> _Work instruction_:
Could you give back exactly the lines below from the one with "Click the '(e.g. Joyent)' note text" through the one with "Instruction: Click the", without a single picture?

> _Supplied material_:
++++++++
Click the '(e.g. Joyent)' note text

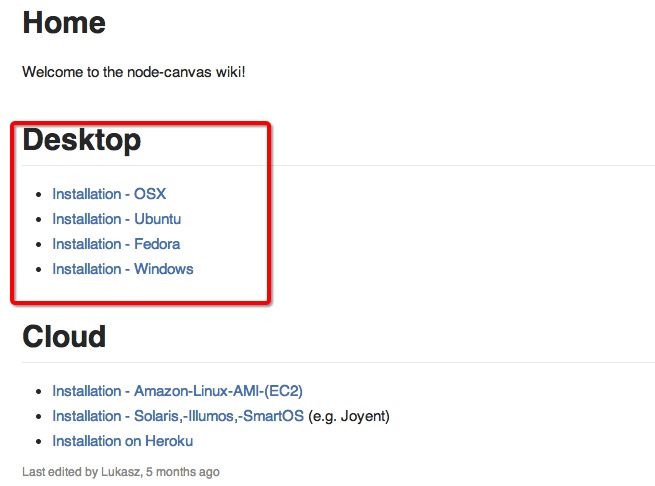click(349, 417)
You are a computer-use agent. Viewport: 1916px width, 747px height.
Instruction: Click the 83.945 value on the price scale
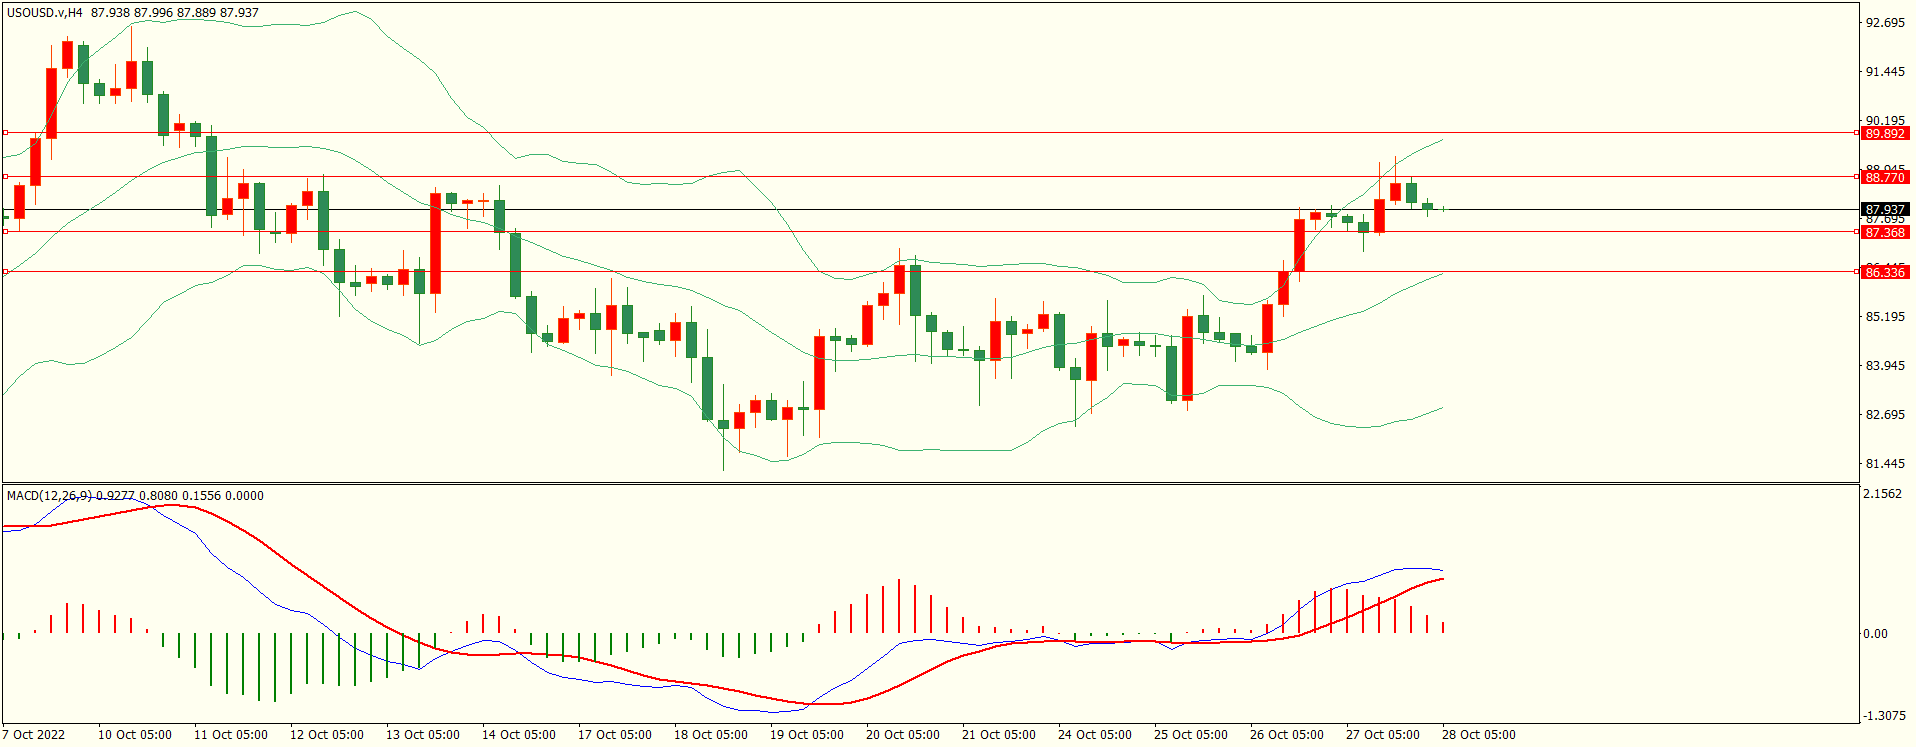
++++++++
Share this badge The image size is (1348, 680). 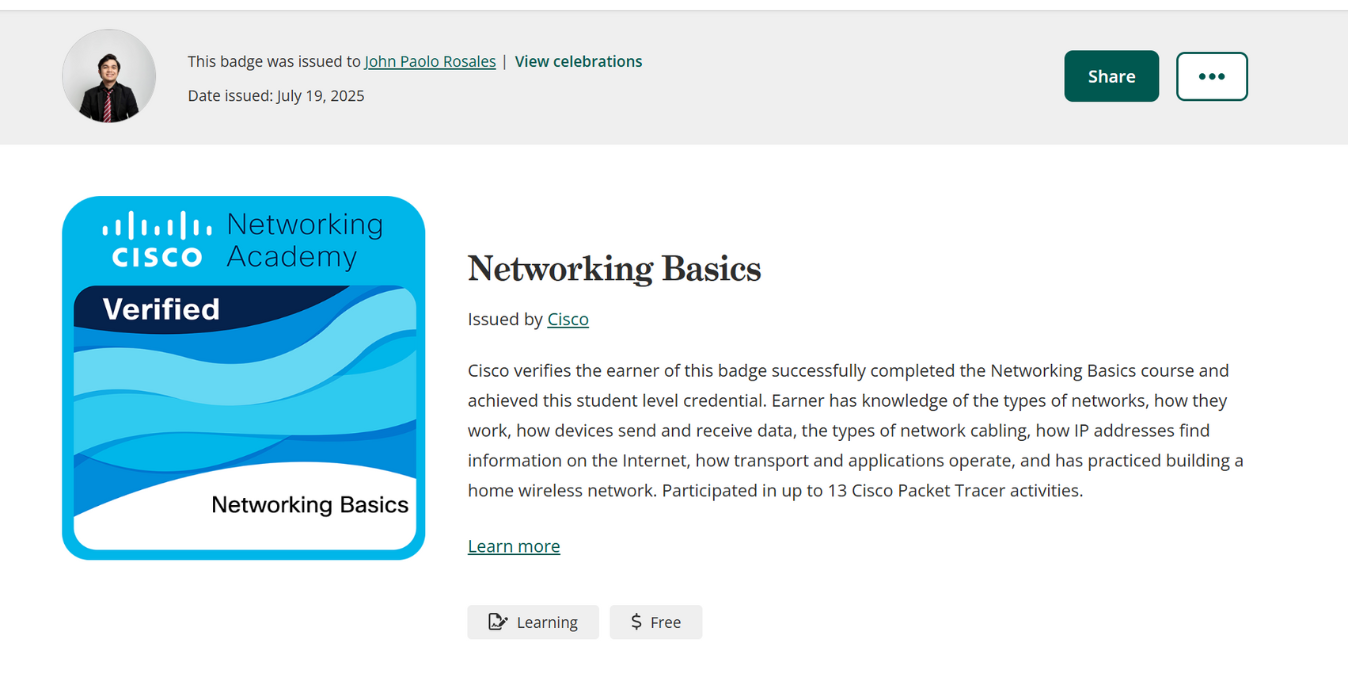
++++++++
> _Output for this task_:
Click the '(e.g. Joyent)' note text

click(349, 417)
You are a computer-use agent. Viewport: 1916px width, 747px height.
Instruction: Click the 83.945 value on the price scale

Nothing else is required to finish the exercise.